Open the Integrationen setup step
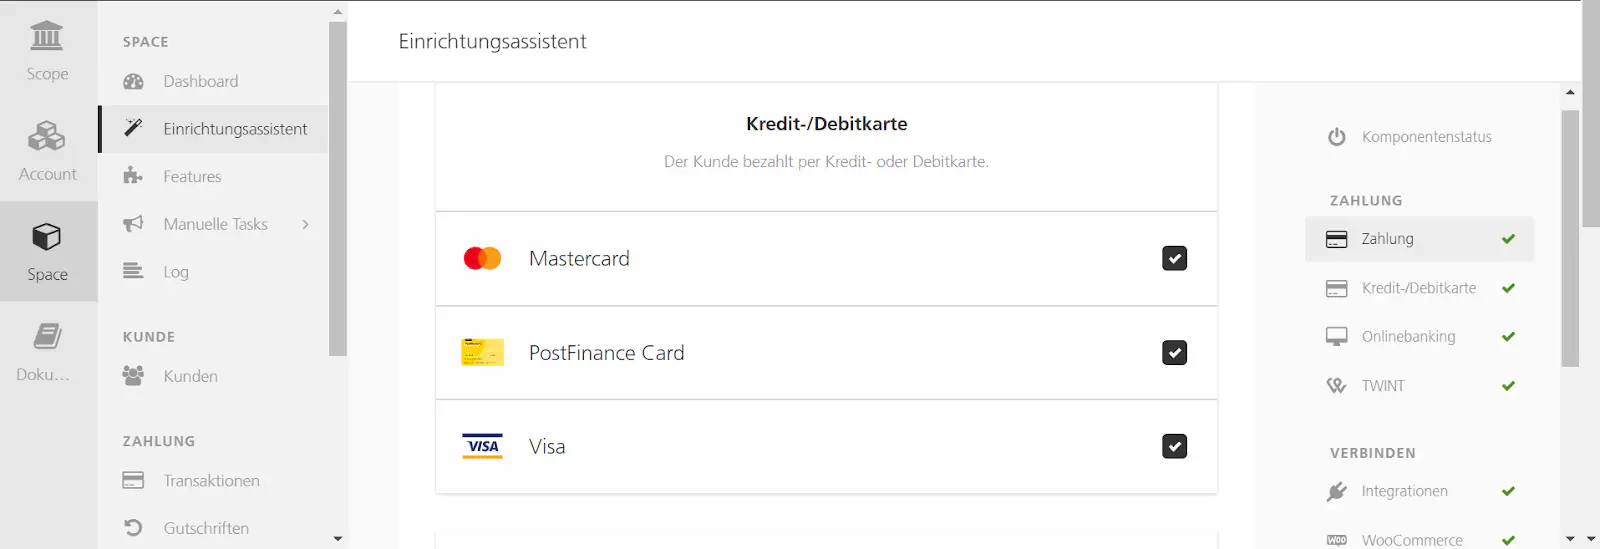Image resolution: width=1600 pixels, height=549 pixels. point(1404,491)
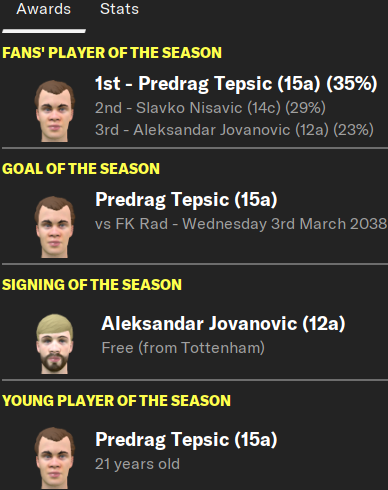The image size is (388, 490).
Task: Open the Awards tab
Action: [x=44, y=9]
...
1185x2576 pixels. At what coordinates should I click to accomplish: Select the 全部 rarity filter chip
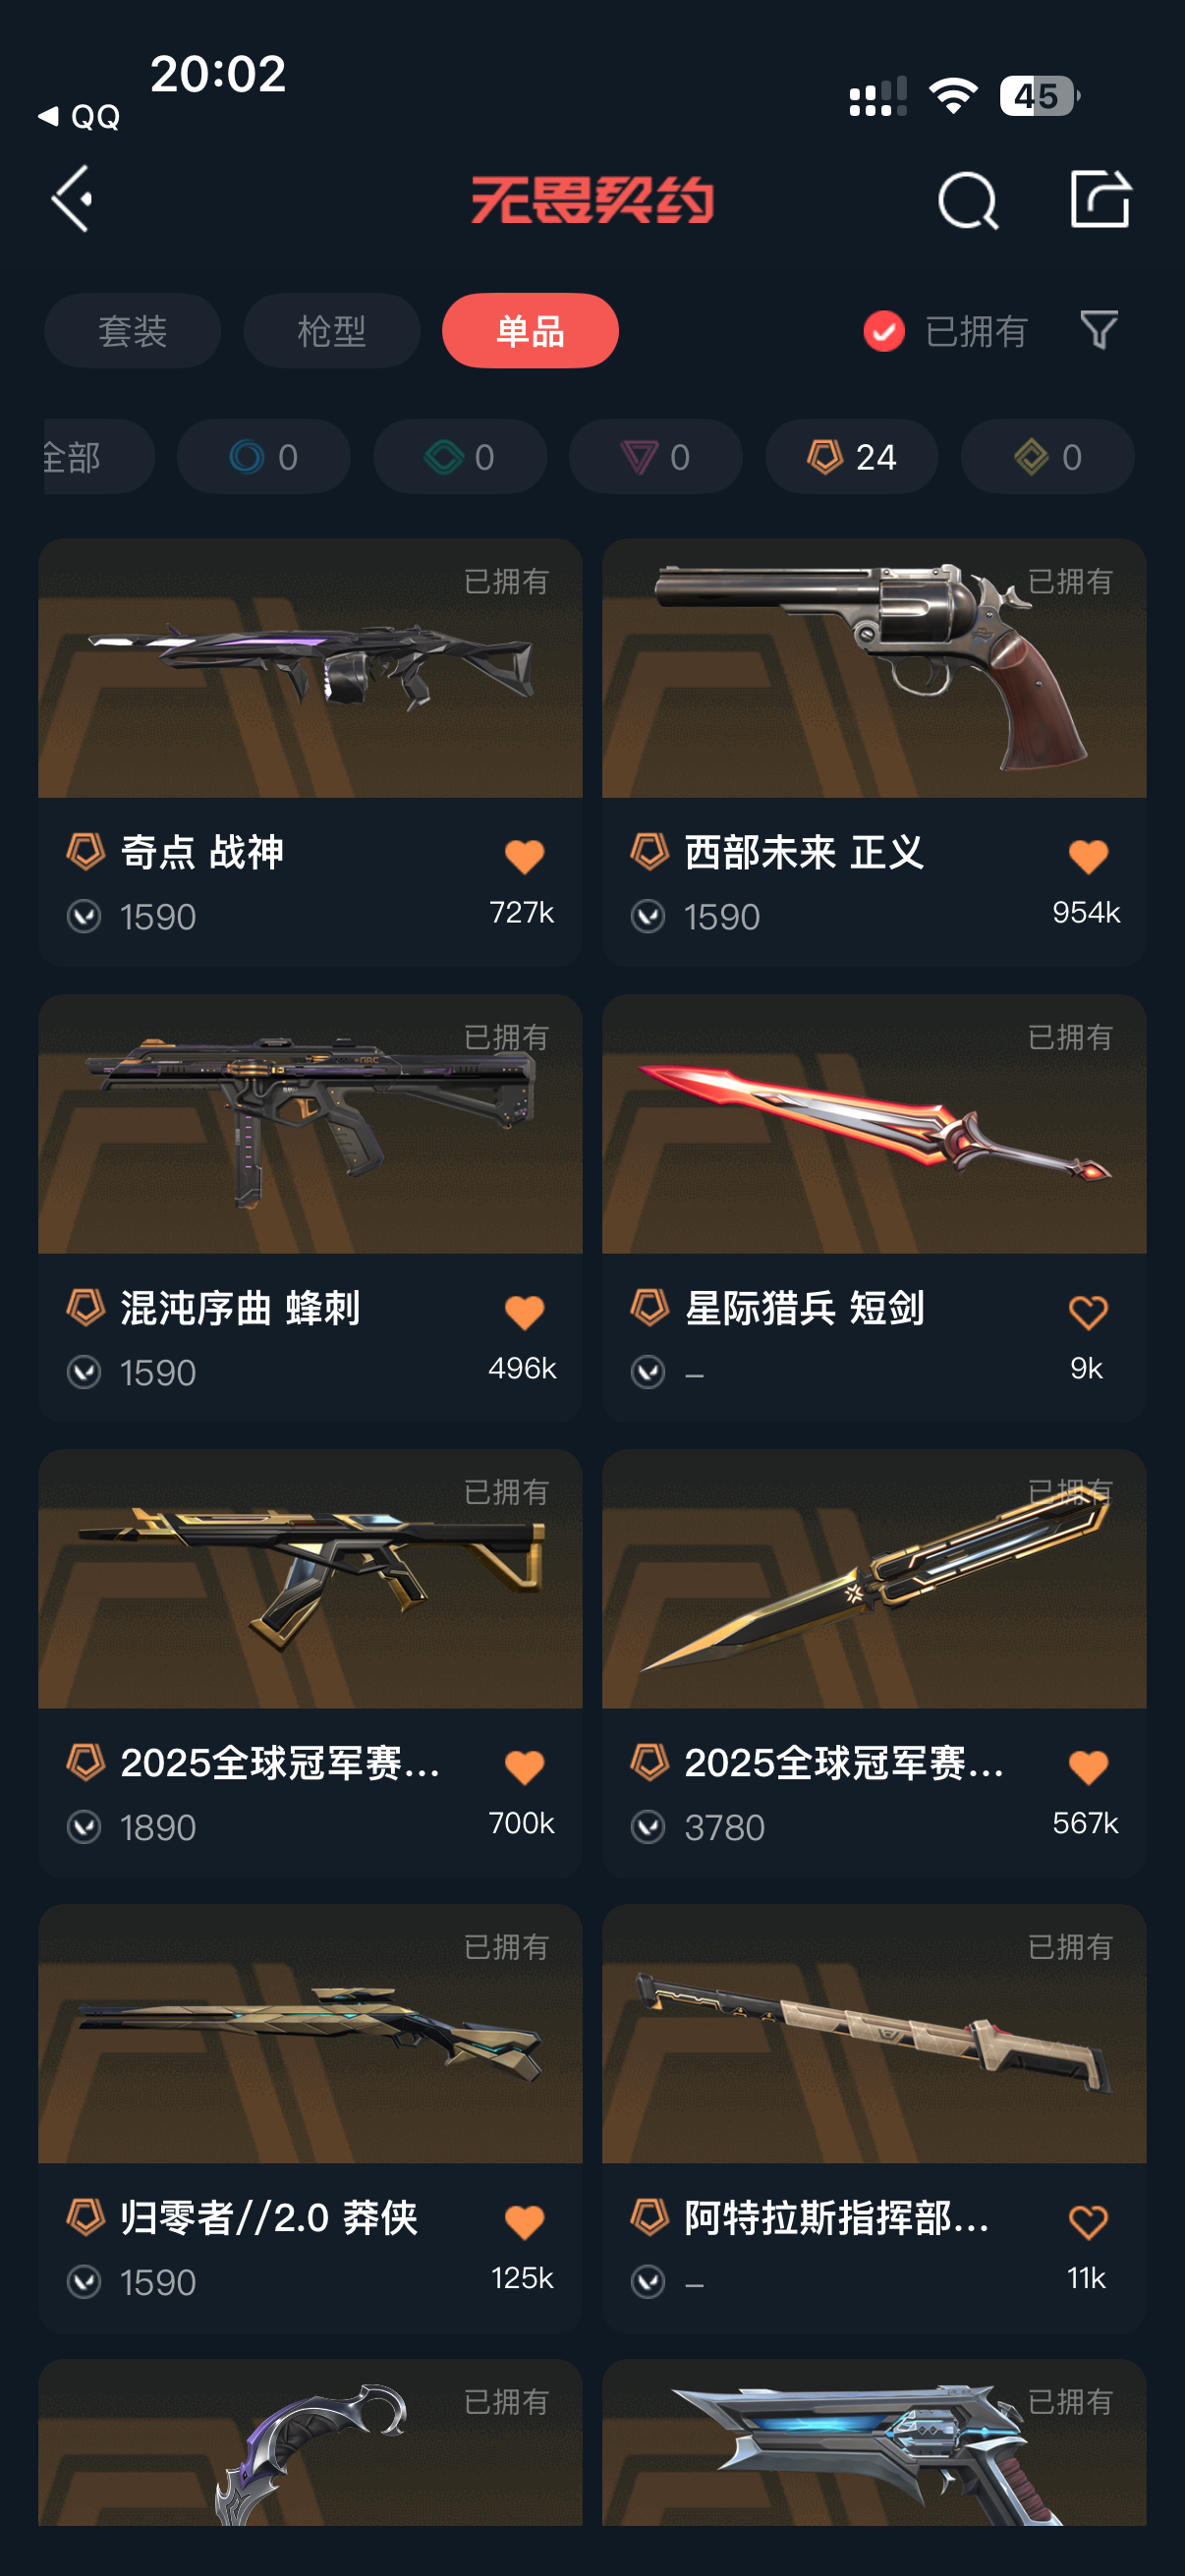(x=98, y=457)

Exercise task:
Format the listing above as a Markdown table with columns "Row" and "Line", from the line with "1185x2576 pixels. At" up to and including the line with "(x=98, y=457)", leaving out blank lines and pictures.

Answer to this problem:
| Row | Line |
|---|---|
| 1 | 1185x2576 pixels. At what coordinates should I click to accomplish: Select the 全部 rarity filter chip |
| 2 | (x=98, y=457) |